The opportunity exists to redevelop the Gulch into a vibrant transit hub (Photo by Kelly Jordan)

The below-street-level Gulch downtown is mainly parking lots now. Credit: Kelly Jordan

By Maggie Lee

The Supreme Court of Georgia says it would indeed be “sound, feasible and reasonable” for a city development authority to issue up to $1.25 billion in bonds and forego tax money to finance the construction of a private, mixed-use development downtown.

In a unanimous ruling except one justice not participating, the court OK’d a complex deal that would see a city authority borrow money in several steps to help pay for private reconstruction of up to 15 blocks in the Gulch as “Centennial Yards.” The bonds would be paid off with “infrastructure fees” paid by Gulch businesses, once they open, in lieu of sales taxes.

The idea is that the city, county and state forego sales taxes until as late as 2048, but after that, they would collect sales tax money that wouldn’t have come from a vacant Gulch.

“The record supports the trial court’s decision to defer to the City’s view that redevelopment of The Gulch serves a beneficial public purpose,” reads part of the ruling. “While not all Atlantans, including the Intervenors in this case, share the City’s vision for The Gulch, that does not mean that the project is illegal.”
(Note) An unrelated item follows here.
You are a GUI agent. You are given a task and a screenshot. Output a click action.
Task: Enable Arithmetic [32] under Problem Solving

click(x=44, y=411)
The “intervenors” are four Atlanta residents involved with the “Redlight the Gulch” campaign. The campaigners have long said that between this bond deal and another one involving property taxes, the city is giving away more than it’s getting back in public goods like affordable housing and job training for young Atlantans; and that they doubt retail sales in the Gulch would make enough money to pay off the bonds.

The four joined together to go to court to stop the bond sales. The Redlight the Gulch campaign said in a Monday statement that they still believe deal violates the state constitution’s ban on direct public subsidies to private businesses.
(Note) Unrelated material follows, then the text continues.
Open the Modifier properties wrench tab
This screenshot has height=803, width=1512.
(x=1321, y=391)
“This is an unprecedented, results-oriented decision in Georgia, and clearly represents a level of judicial activism never seen before in this State,” reads part of their statement. “Any Georgia Supreme Court prior to 2010 would have unanimously reversed the trial court.”

The court said it found that the city is adequately protected from any liability if there are not enough “infrastructure fees” to pay off the bonds, and that the developer would be on the hook.

There are two other legal challenges from the four intervenors to another bond involving property taxes. The Supreme Court of Georgia sent those two cases to the Court of Appeals, where they’re awaiting review.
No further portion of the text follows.